Loudoun legislators including Black, Sen. Barbara A. Favola (D-31), Sen. Jennifer T. Wexton (D-33), Del. Dave A. LaRock (R-33), Del. Kathleen Murphy (D-34), Del. Jennifer B. Boysko (D-86), and Del. John J. Bell (D-87) also attended for a brief panel discussion. Newly elected delegates Wendy Gooditis (D-10), David Reid (D-32), and Karrie Delaney (R-67) were invited, according to the Chamber, but did not attend.
Democrats said they expect the conversation in the House to change now that they are only one seat away from parity, and Murphy said she has not yet given up on the four seats up for recount, three of which were won by Republicans.
Favola said she expects the shift will push legislators to the center and lead to more negotiations among them.

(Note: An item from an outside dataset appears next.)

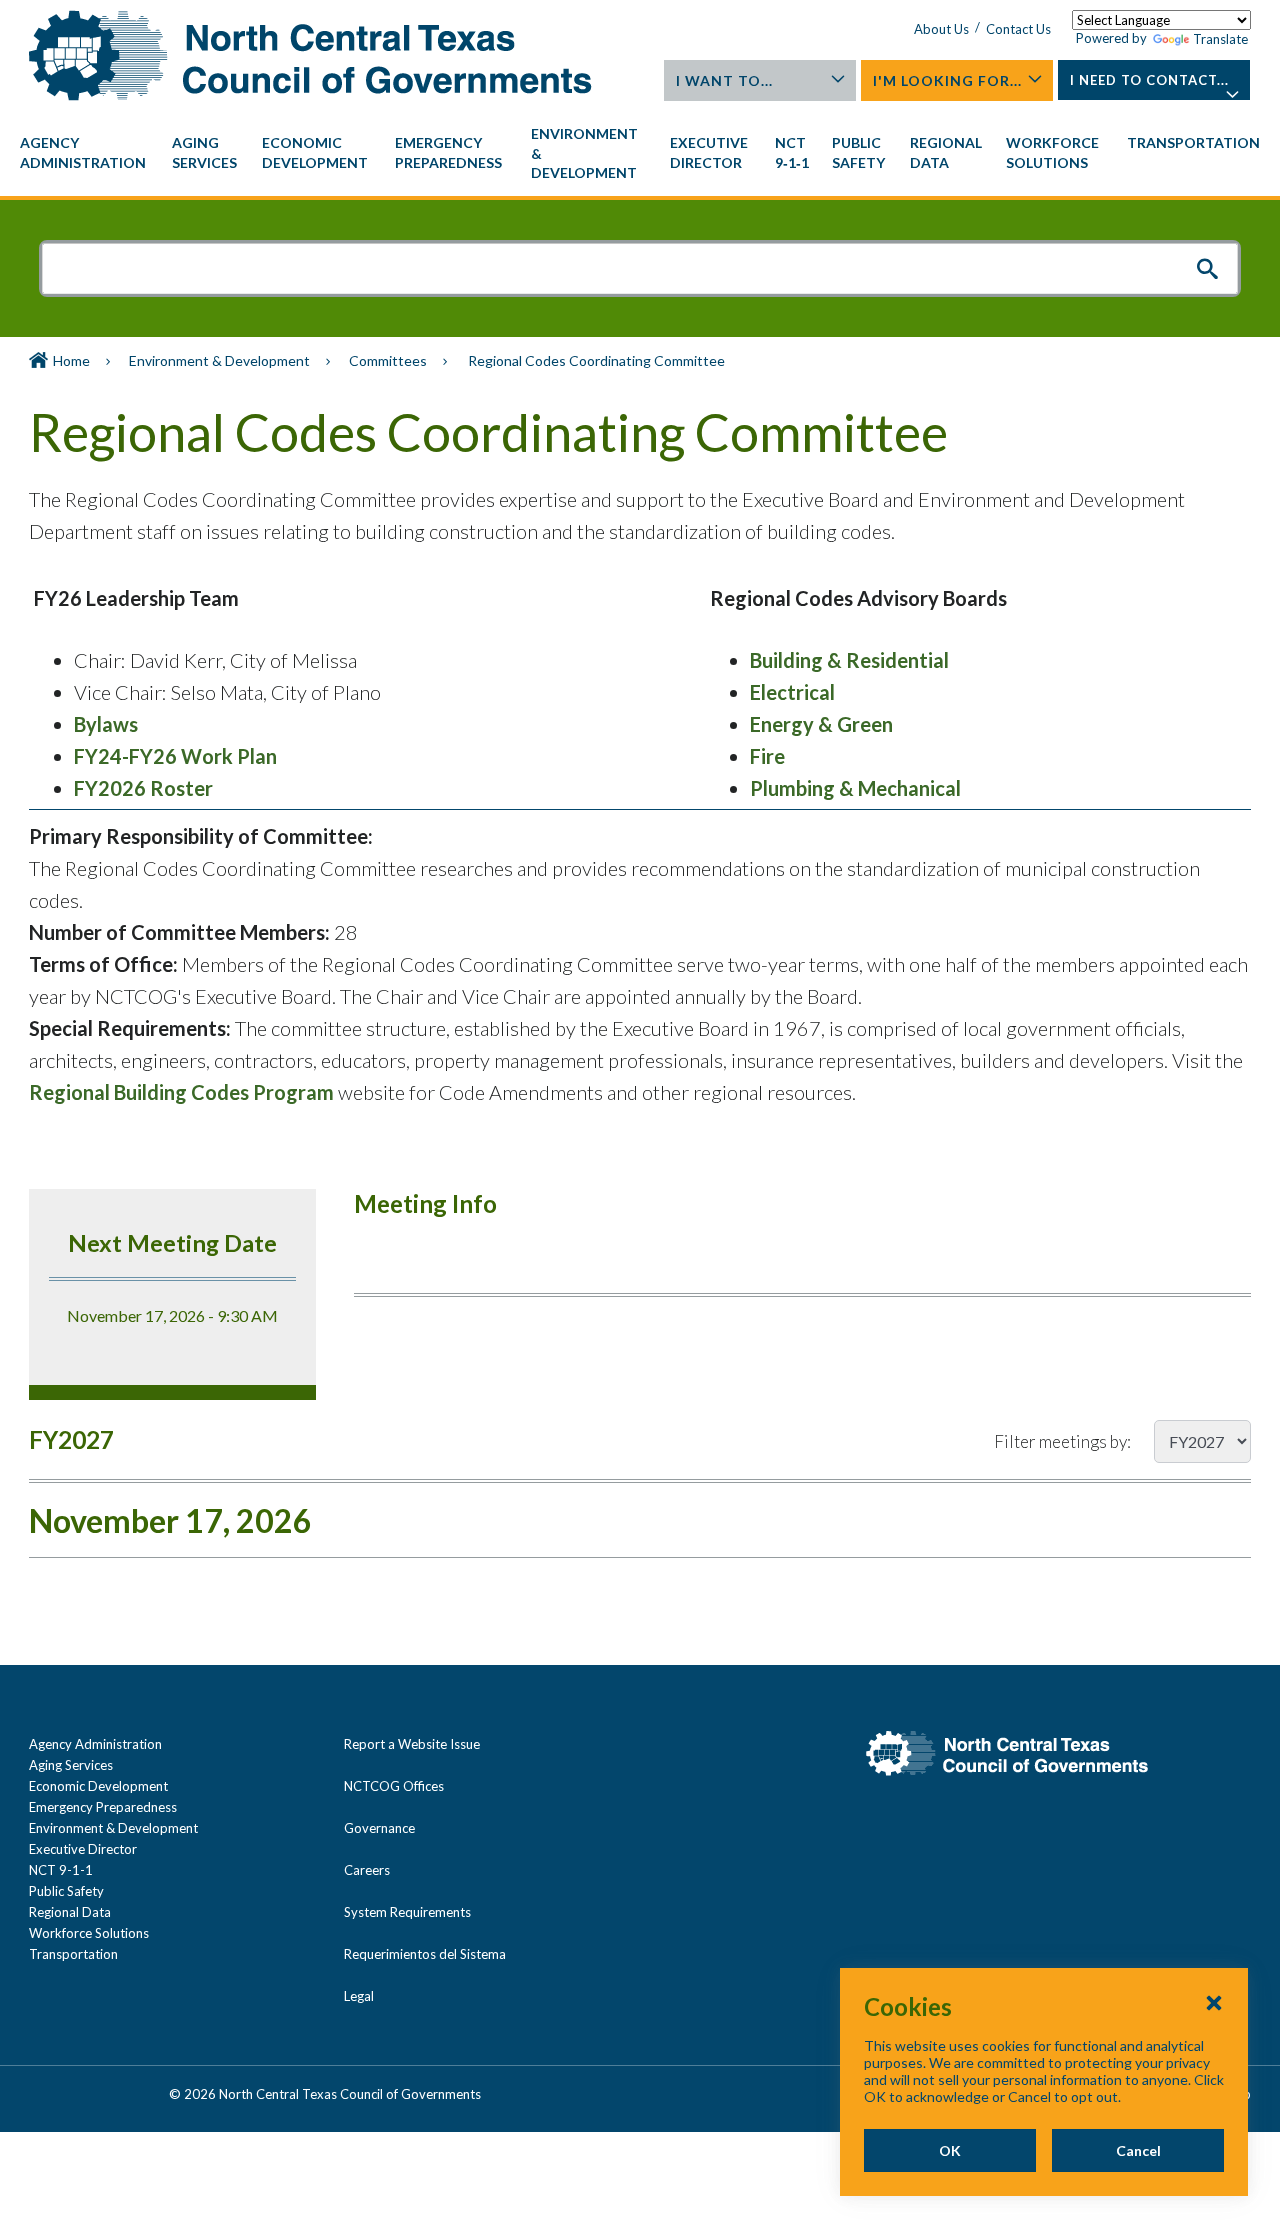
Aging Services (71, 1765)
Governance (379, 1828)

“This is a very good thing for the commonwealth,” Favola said. “Some of the issues that have more starkly divided us, I think we will make some more progress on, because there will be a realization that Virginia really is much more in the center than the General Assembly had previously realized.”
She said the House of Delegates could take up Medicaid expansion and more gun safety laws.
Boysko said the new delegates will give voice to “people who have not had a seat at the table before.”
“The breadth of knowledge and life experience that they bring with them is going to bring just a bunch of new ideas and priorities that we haven’t seen in the General Assembly before,” Boysko said.
“I think that you’re going to see, perhaps, some toying with issues dealing with minimum wage, dealing with right to work, with voter integrity, things of that sort,” Black predicted.
Cox was first elected to the House in 1989, representing Colonial Heights area. He spent more than 30 years as a public school teacher and is a member of the Virginia Growth and Opportunity Board. He would be the 55th speaker of the House.
Tuesday’s event closed out the Chamber’s 2017 PolicyMaker Series.